As a student teacher, however, I was exposed to a different scenario in a city where the predominant means of blue-collar employment at the time was in the steel mills. Maybe because it was not a life and death roof-collapsing scenario in the mills and the workforce was distributed more like a caste system, or maybe it was because the area was even more ethnically diverse with people from at least 20 different countries working in those mills, but the prejudice, bigotry, hatred, and desire for ethnic cleansing was stronger than anything I’d experienced up until then.

A psychologist who specialized internationally in conflict resolution explained to me that, in a caste system, the tendency was for the racial and ethnic discrimination to be most strongly directed to the last group in, or what is in their mind, the lowest level. Maybe the Italians didn’t like the Irish, the Russians didn’t care for the Ukrainians (but that’s a longer story), the Polish vs. the Hungarians or vice versa. In fact, in the little patch towns there were pockets of ethnicity where each nationality had its own church, its part of town and the desire to preserve its cultural heritage.

The bottom line, however, was the negative talk, the racism, the hatred was most often a way for the offenders to “fill their tanks with cheap gas.” In other words, by putting someone else down, the offenders felt just a little bit better about themselves, about their place in life, their position or lack of status. He referred to this phenomenon as “filling their tank with cheap gas.” It’s the easiest and quickest approach they can find to pump themselves up emotionally.

What’s been happening lately is truly a much more pernicious, dark, sinister approach to ethnic cleansing that is being constantly fed and stoked by both some mass media outlets and politicians.

Having been in Bosnia immediately after the war, I saw firsthand how out of control this type of thinking can become. The ethnic hatred toward the Croatians, Serbians and Muslims fed by those in charge was sadistic.

Because they were considered to not be of the right nationality, the right tribe, soldiers would walk into pediatric wards of hospitals and murder children in their beds. Fathers would be forced to fight their sons until one of them was killed, or they would both be killed. These fights were held in front of the other family members.

In the United States, with at least two or three television networks and members of political parties pushing some form of anti-immigrant, anti-African American, anti-Semite, and anti-Asian rhetoric, mass murders are becoming the source of pride for mostly demented white men.

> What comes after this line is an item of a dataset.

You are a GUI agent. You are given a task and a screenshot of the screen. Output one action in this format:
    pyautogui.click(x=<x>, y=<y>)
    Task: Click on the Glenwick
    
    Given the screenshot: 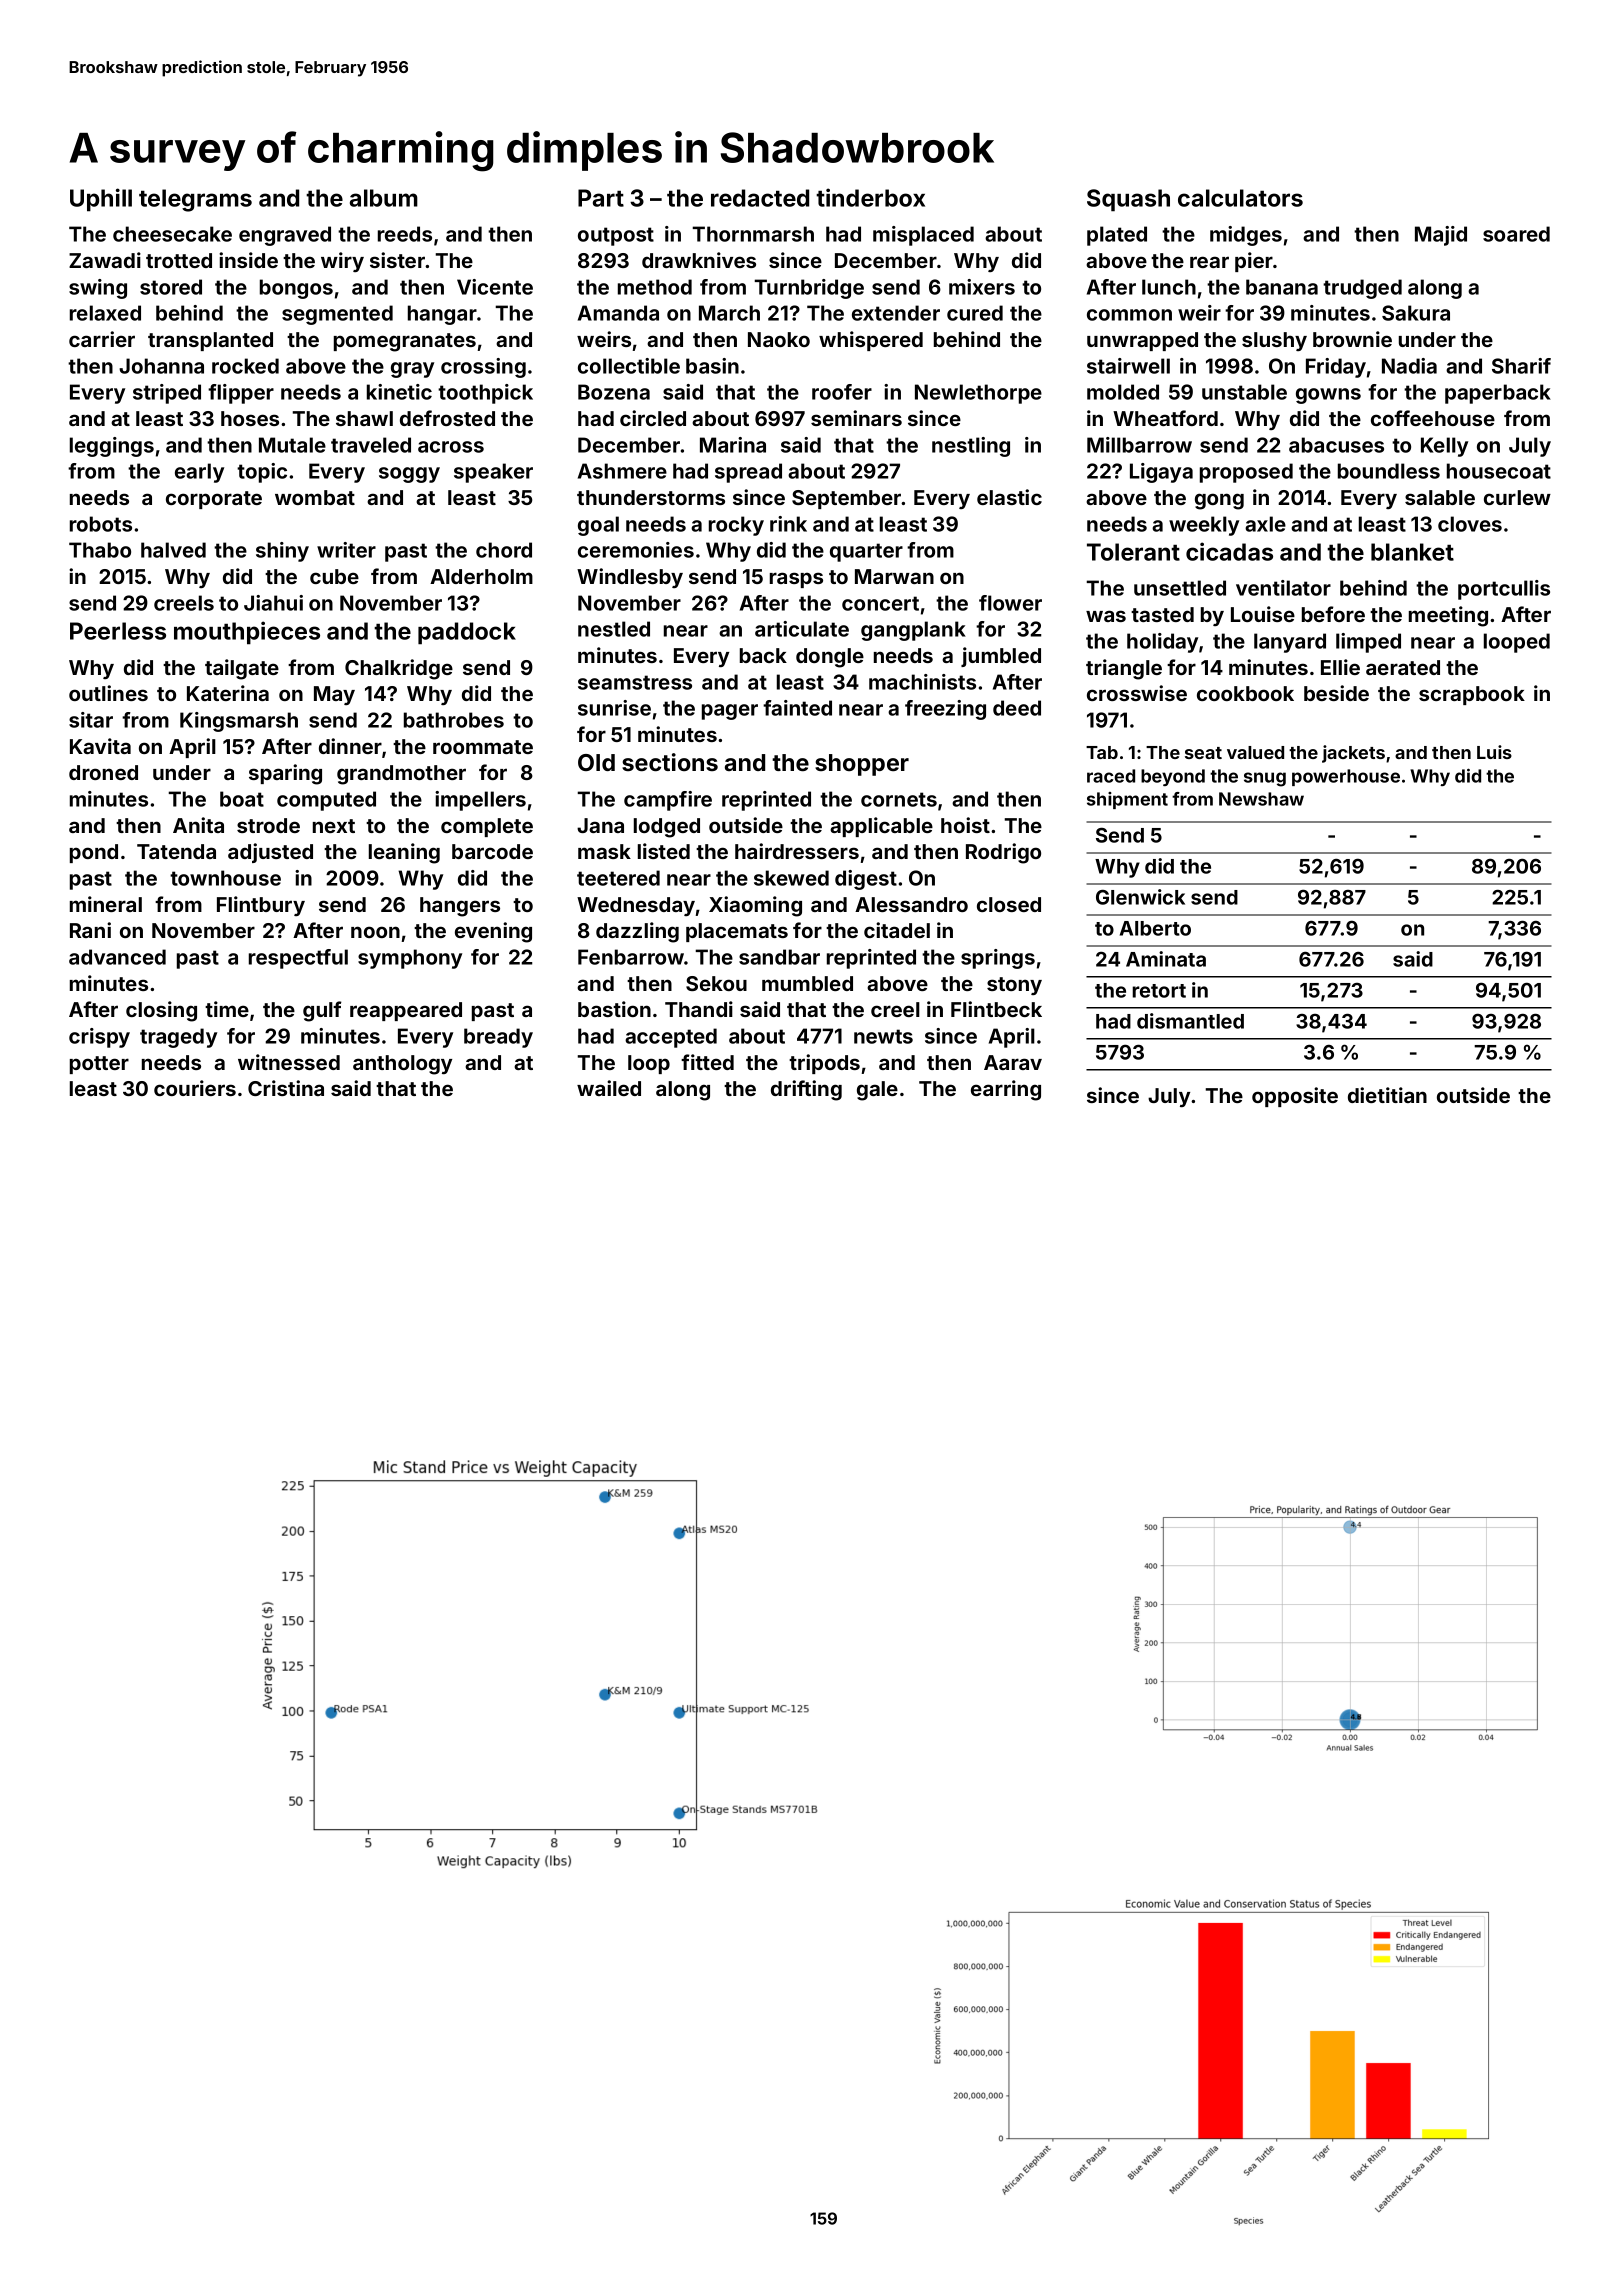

Regardless of your personal belief, biologically there is only one race, the human race, and like it or not, we are all part of it. Not unlike that fact that whether it’s chocolate, black, white, or golden retriever, they are all retrievers, we are all human beings. We all bleed red blood, and we all want a better world for our families.

Stop the replacement theory rhetoric. It is absolutely insane. This country was built by all races, religions, creeds and nationalities. Intelligence is not limited to any single race or religion. Creativity exists universally. Most of all love is universal, and that’s all we really need.